I hope you find something you like and that you have a wonderful weekend!
Grilled Portobello and Summer Squash Quesadillas from The Roasted Root
Prep Ahead Tip: The vegetables can be grilled up to 3 days in advance.
Vegan/Gluten-free Substitutions: Use vegan cheese of choice, or mash up 3 avocados and use mashed avocado in place of cheese. Could also use hummus in place of cheese. Use gluten-free or whole grain flour tortillas.
Kale Pesto Pasta with Burst Cherry Tomatoes from Making Thyme for Health
Prep Ahead Tip: Pesto can be made up to 2 days in advance.

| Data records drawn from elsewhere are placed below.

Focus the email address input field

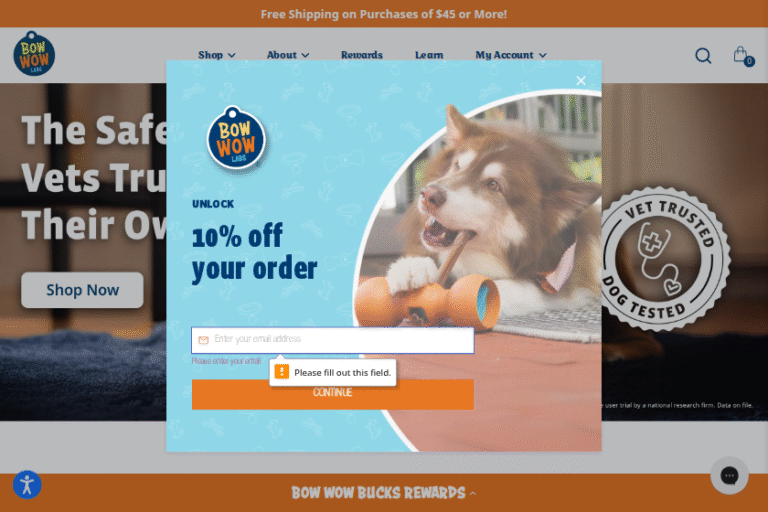[x=333, y=340]
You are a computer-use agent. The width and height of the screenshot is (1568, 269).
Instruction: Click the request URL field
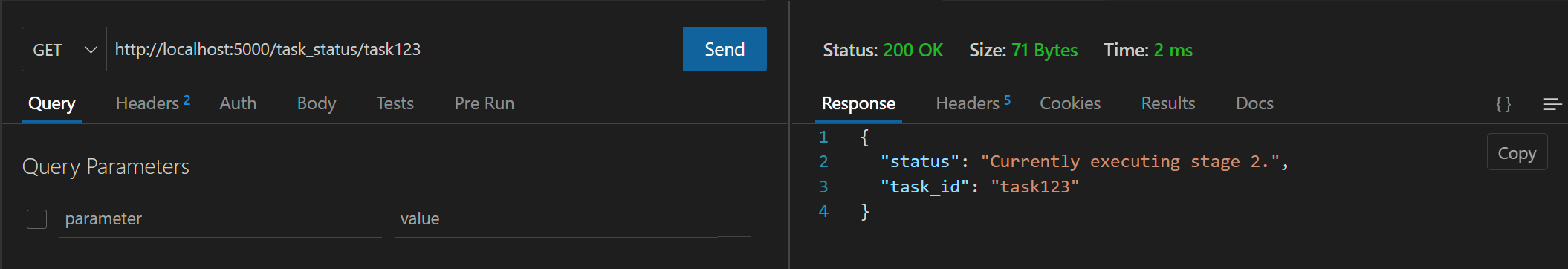pyautogui.click(x=395, y=49)
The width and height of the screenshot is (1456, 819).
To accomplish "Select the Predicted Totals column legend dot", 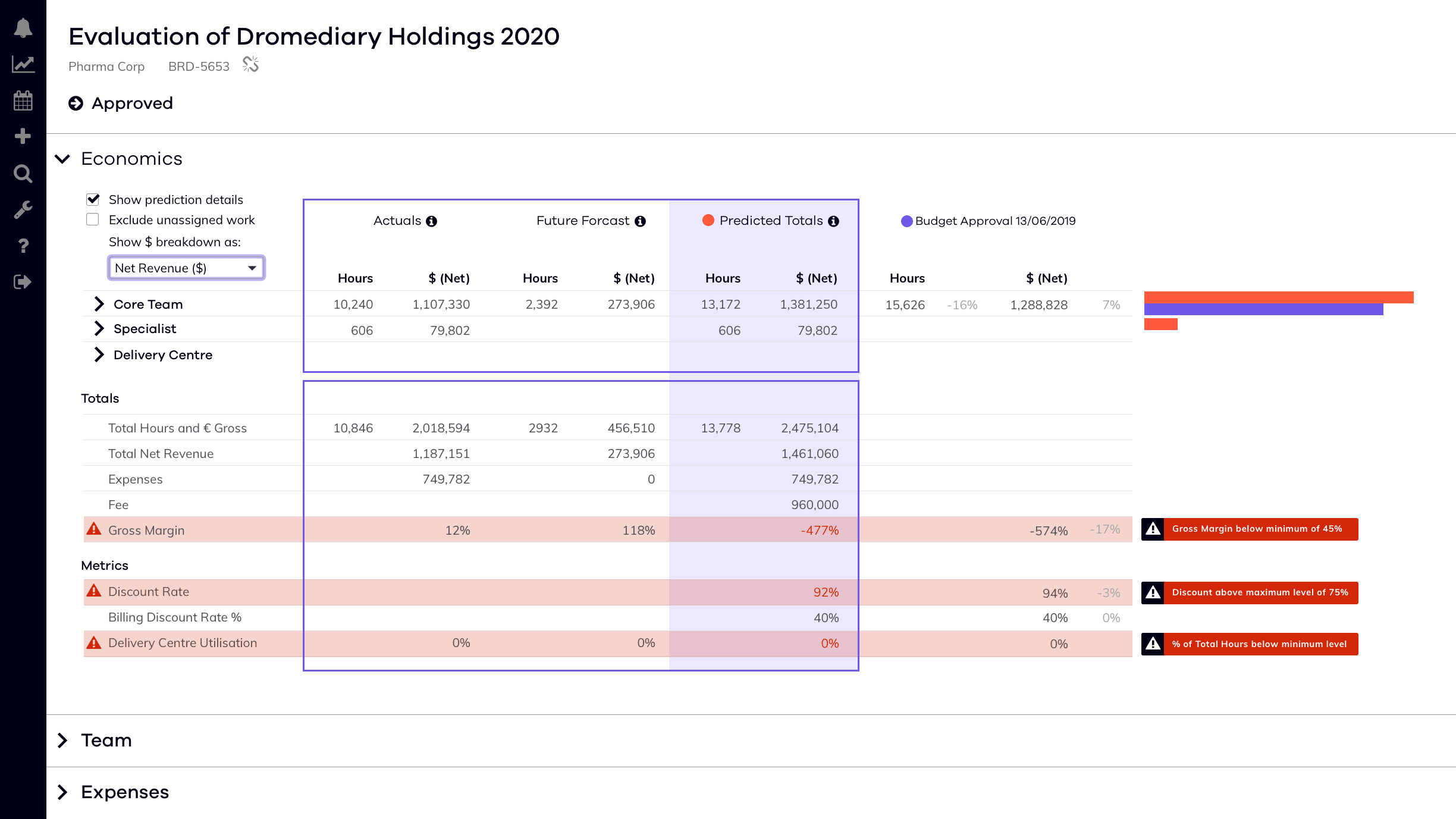I will pos(708,220).
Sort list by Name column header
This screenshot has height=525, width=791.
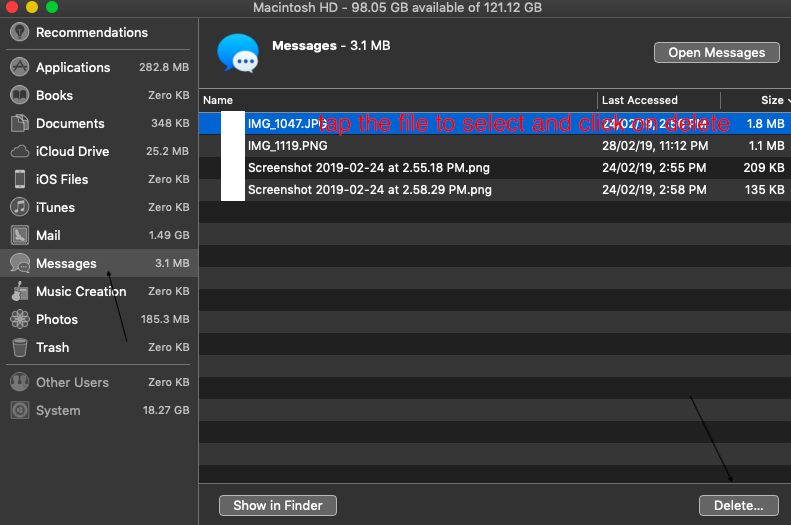[218, 100]
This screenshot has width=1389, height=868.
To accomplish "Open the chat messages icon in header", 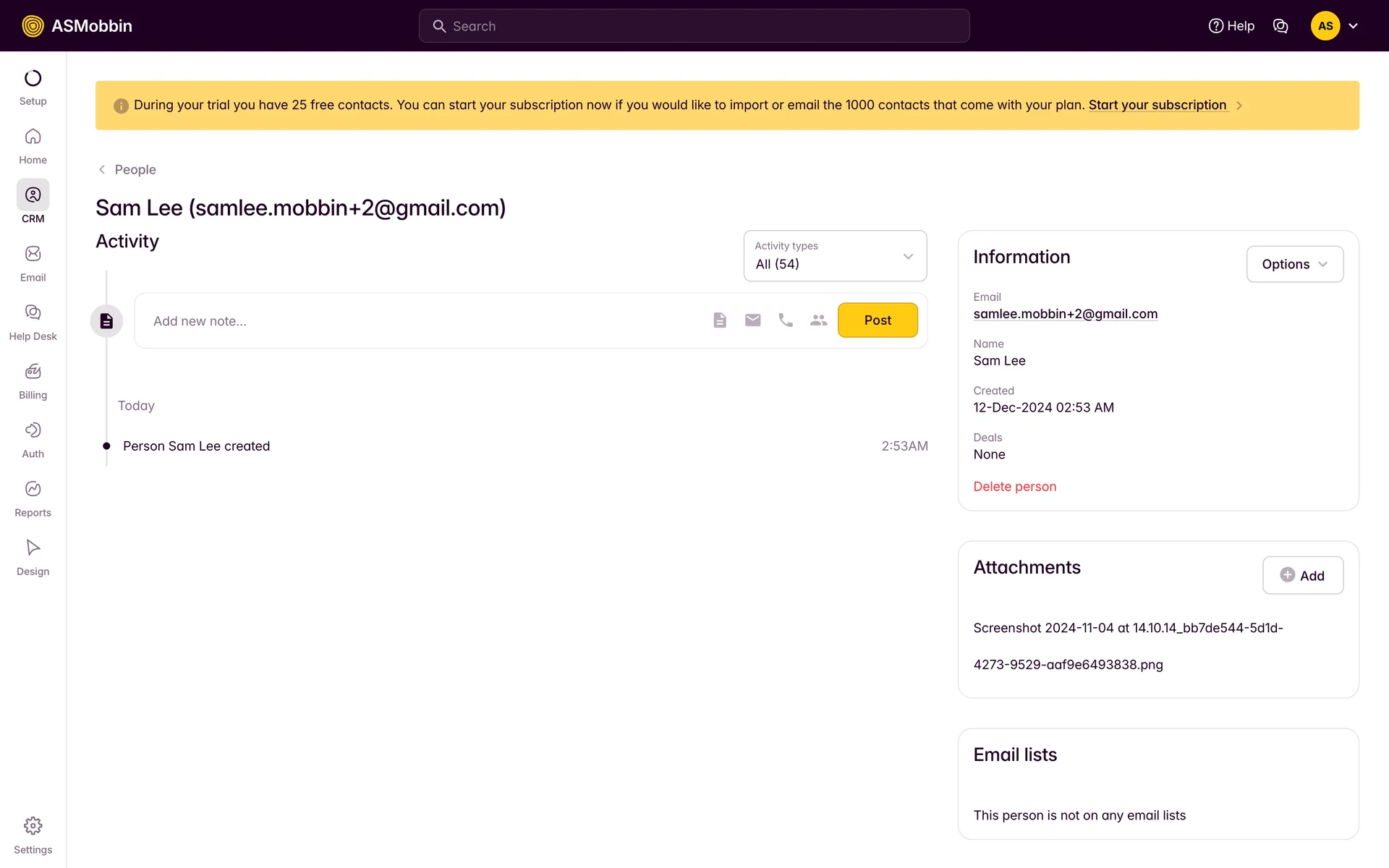I will 1280,26.
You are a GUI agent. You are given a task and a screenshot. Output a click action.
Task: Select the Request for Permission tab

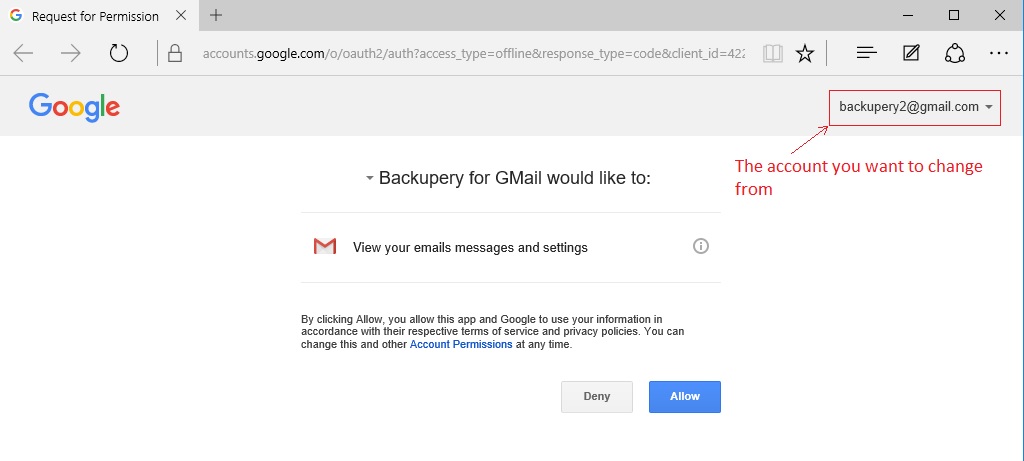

Vegan/Gluten-free Substitutions: Recipe is vegan. Use gluten-free pasta to make GF.
Thai Zucchini Soup from Eats Well With Others
Prep Ahead Tip: Cook the brown rice ahead of time. The soup itself is very quick to come together.
Vegan/Gluten-free Substitutions: To make this recipe vegan, substitute the butter with olive or coconut oil. It is already gluten free.
Mediterranean Chopped Salad Pitas from She Likes Food
Prep Ahead Tip: The recipe comes together very quickly so there is no need to make any of it ahead of time.
Vegan/Gluten-free Substitutions: Use gluten free pita to make gluten free. If making vegan, either omit the feta cheese or use tofu feta cheese.
Spring Veggie Bowls with Cilantro Lime Crema from Hummusapien
Prep Ahead Tip: Dressing can be made ahead of time.
Vegan/Gluten-free Substitutions: Recipe is vegan. Use a gluten-free grain like quinoa or brown rice for gluten-free.